Harm reduction is a public health philosophy that seeks to reduce the harms associated with the use of diamorphine. One aspect of harm reduction initiatives focuses on the behaviour of individual users. This includes promoting safer means of taking the drug, such as smoking, nasal use, oral or rectal insertion. This attempts to avoid the higher risks of overdose, infections and blood-borne viruses associated with injecting the drug. Other measures include using a small amount of the drug first to gauge the strength, and minimize the risks of overdose. For the same reason, poly drug use (the use of two or more drugs at the same time) is discouraged. Injecting diamorphine users are encouraged to use new needles, syringes, spoons/steri-cups and filters every time they inject and not share these with other users.

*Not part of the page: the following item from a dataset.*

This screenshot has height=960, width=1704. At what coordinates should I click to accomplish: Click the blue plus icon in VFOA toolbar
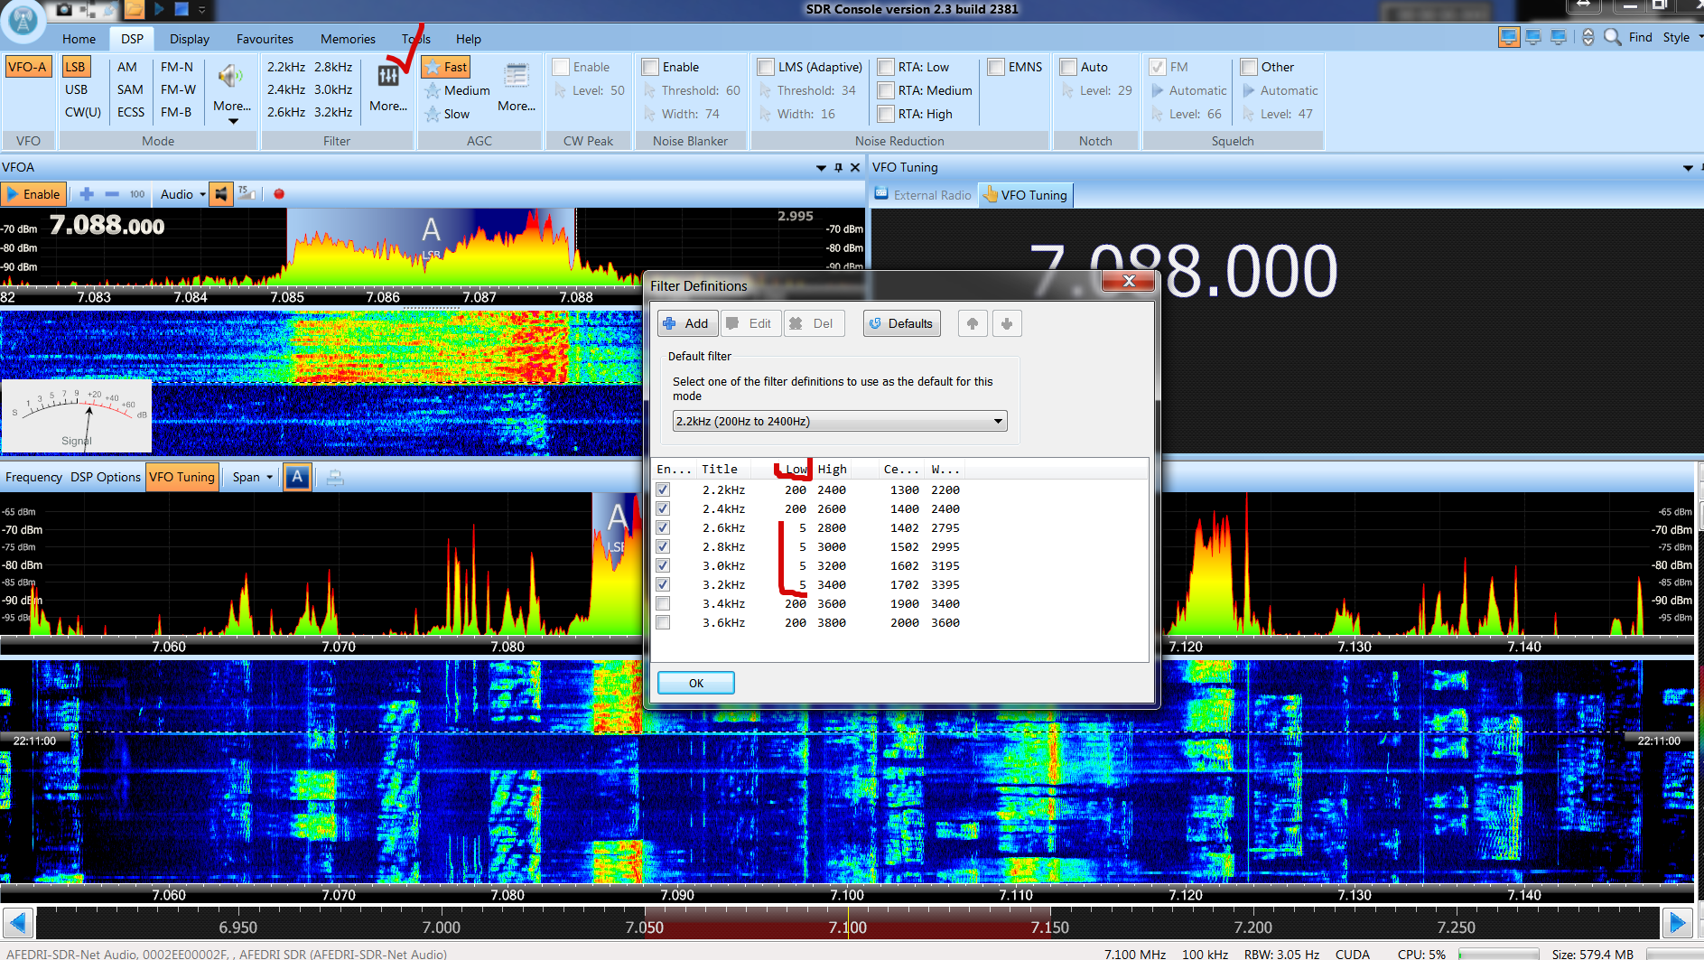click(87, 194)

Users are also encouraged to not use it on their own, as others can assist in the event of an overdose.

Governments that support a harm reduction approach usually fund needle and syringe exchange programs, which supply new needles and syringes on a confidential basis, as well as education on proper filtering before injection, safer injection techniques, safe disposal of used injecting gear and other equipment used when preparing diamorphine for injection may also be supplied including citric acid sachets/vitamin C sachets, steri-cups, filters, alcohol pre-injection swabs, sterile water ampules and tourniquets (to stop use of shoe laces or belts).

Another harm reduction measure employed for example in Europe, Canada and Australia are safe injection sites where users can inject diamorphine and cocaine under the supervision of medically trained staff. Safe injection sites are low threshold and allow social services to approach problem users that would otherwise be hard to reach.[128] In the UK the Criminal Justice System has a protocol in place that requires that any individual that is arrested and is suspected of having a substance misuse problem be offered the chance to enter a treatment program. This has had the effect of drastically reducing an area's crime rate as individuals arrested for theft in order to supply the funds for their drugs are no longer in the position of having to steal to purchase heroin because they have been placed onto a methadone program, quite often more quickly than would have been possible had they not been arrested. This aspect of harm reduction is seen as being beneficial to both the individual and the community at large, who are then protected from the possible theft of their goods.

During the late 1980s and early 1990s, Swiss authorities ran the ZIPP-AIDS (Zurich Intervention Pilot Project), handing out free syringes in the officially tolerated drug scene in Platzspitz park.[131] In 1994, Zurich started a pilot project using prescription heroin in heroin-assisted treatment (HAT) which allowed users to obtain heroin and inject it under medical supervision.[132] The HAT program proved to be cost-beneficial to society and improve patients overall health and social stability[132] and has since been introduced in multiple European countries.[133]

Research

Researchers are attempting to reproduce the biosynthetic pathway that produces morphine in genetically engineered yeast.[134] In June 2015 the S-reticuline could be produced from sugar and R-reticuline could be converted to morphine, but the intermediate reaction could not be performed.